What you are asked to do
Return, unchanged, the part of the article below about Hurricane Irma in St. Marys, Georgia that opens with the words containing "St. Marys, Georgia CNN" and closes with "power of Irma.".

[START Excerpt to read]

Editor’s Note: To mark US National Park Week, CNN Travel is featuring several stories about the country’s national parks, seashores, historic sites and more.

St. Marys, Georgia CNN  — 

Before Hurricane Irma ever made landfall at the waterfront town of St. Marys, Georgia, in September, local officials and US National Park Service employees did everything they could to batten down the hatches.

They activated their emergency response plans, working hard to board up mainland structures and the park service’s historic structures and treasures 7 nautical miles away on Cumberland Island.

But no human effort could block the power of Irma.

After the hurricane departed, residents saw boats stacked on top of each other or tossed onto the mainland, flooded streets and debris scattered everywhere.

The park service’s mainland dock – where up to 300 passengers daily could catch the ferry to Cumberland Island, the main attraction of Cumberland Island National Seashore – had been destroyed.

While some tattered parts remained, the accessible dock was at the bottom of the St. Marys River.

A protected barrier island

Park officials and volunteers cleared downed trees and debris on Cumberland Island.

Cumberland Island is one of Georgia’s barrier islands, once home to plantation owners and the people they enslaved, later a playground for the Carnegies, and once famous for hosting the wedding of the late John F. Kennedy Jr. and Carolyn Bessette at the First African Baptist Church.

It’s a key driver to the St. Marys economy, with campers and day trippers to the island also staying in town or nearby, strolling the riverside streets and eating in restaurants.

“The park service is an integral part of the vibrancy of our downtown. We value them and they value us,” says St. Marys Mayor John Morrissey. “There’s always a sense that we all care about our community.”

Visits to the island “are a significant portion of our downtown economy, and it’s very important that we work together,” he says.

Luckily for St. Marys and the park service, the town’s dock hadn’t sustained much damage and could be modified to be used by the park’s privately contracted ferry service.

Years of cooperation between the town and the park service meant that officials were able to negotiate an agreement for the park service to use the local dock within two months, even as the work to repair and adapt the dock was taking place.

[END Excerpt to read]
[START Extracted records]

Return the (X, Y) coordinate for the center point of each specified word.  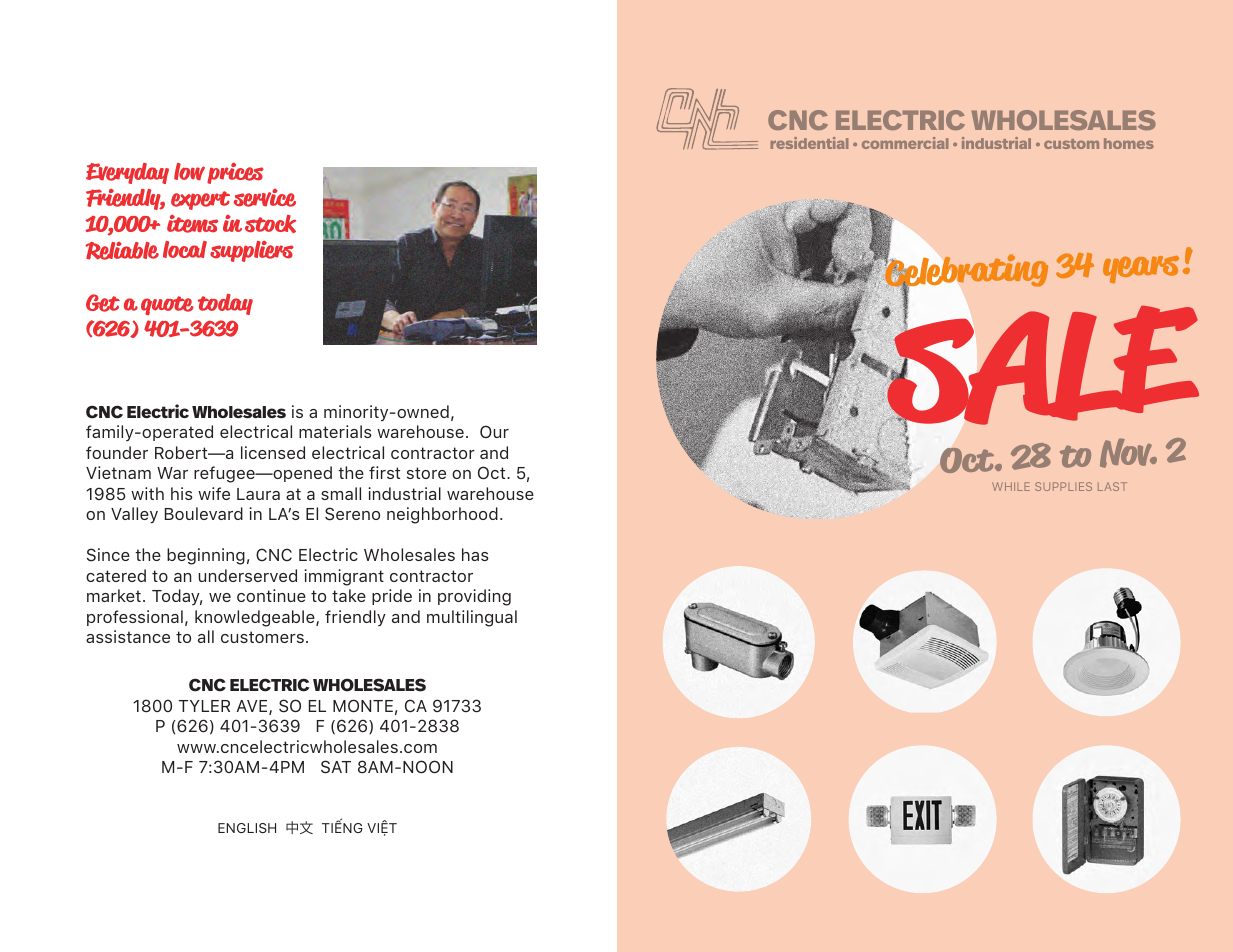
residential (809, 143)
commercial (905, 143)
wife (214, 493)
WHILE (1011, 486)
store (426, 473)
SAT (336, 767)
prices (235, 173)
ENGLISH (247, 828)
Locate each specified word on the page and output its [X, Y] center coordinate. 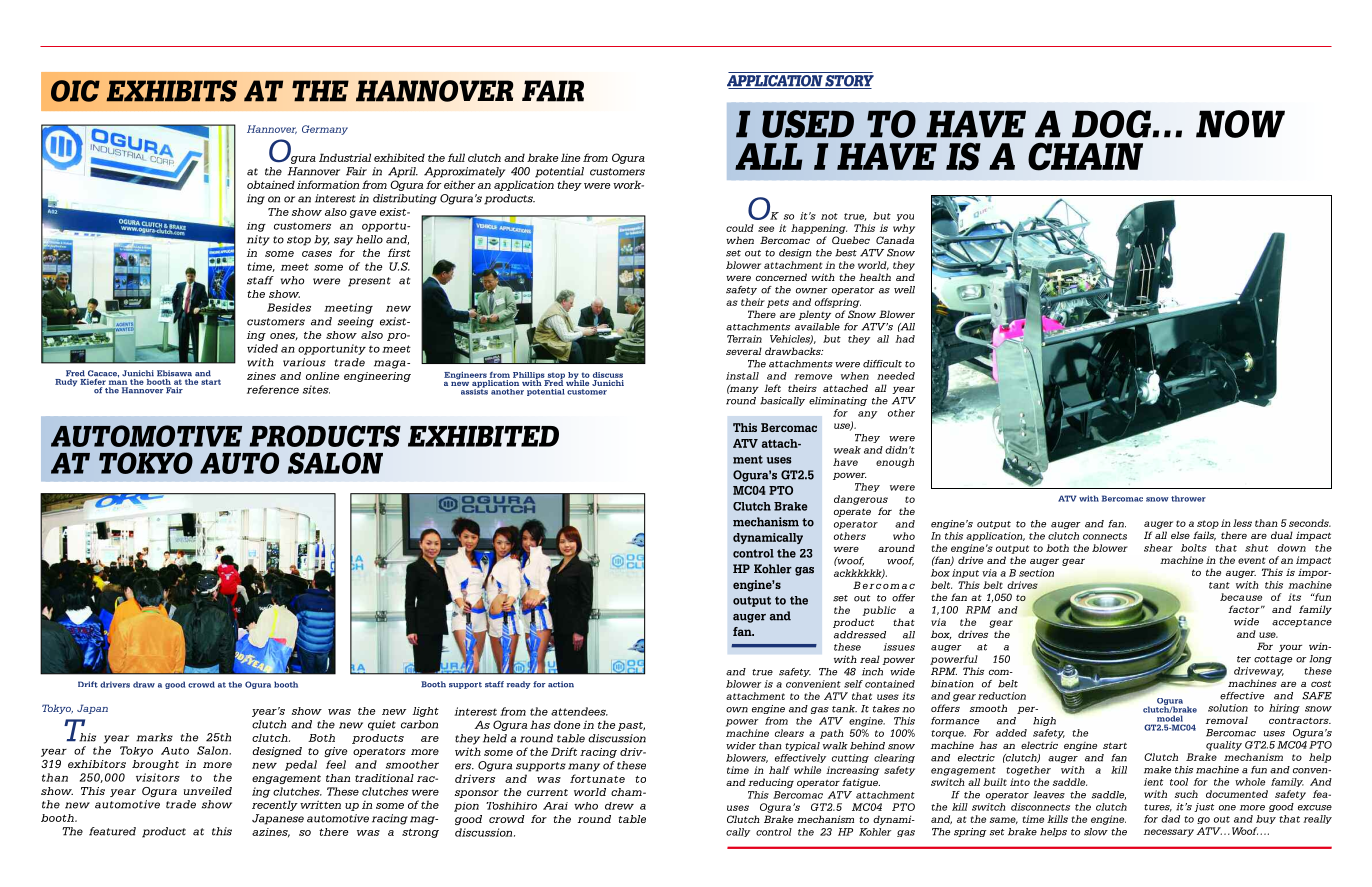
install [742, 376]
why [904, 229]
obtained [271, 184]
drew [619, 806]
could [740, 228]
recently [275, 805]
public [879, 611]
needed [896, 376]
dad [1170, 819]
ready [519, 685]
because [1241, 597]
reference [273, 389]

[END Extracted records]

Complete response
St. Marys, Georgia CNN  — 

Before Hurricane Irma ever made landfall at the waterfront town of St. Marys, Georgia, in September, local officials and US National Park Service employees did everything they could to batten down the hatches.

They activated their emergency response plans, working hard to board up mainland structures and the park service’s historic structures and treasures 7 nautical miles away on Cumberland Island.

But no human effort could block the power of Irma.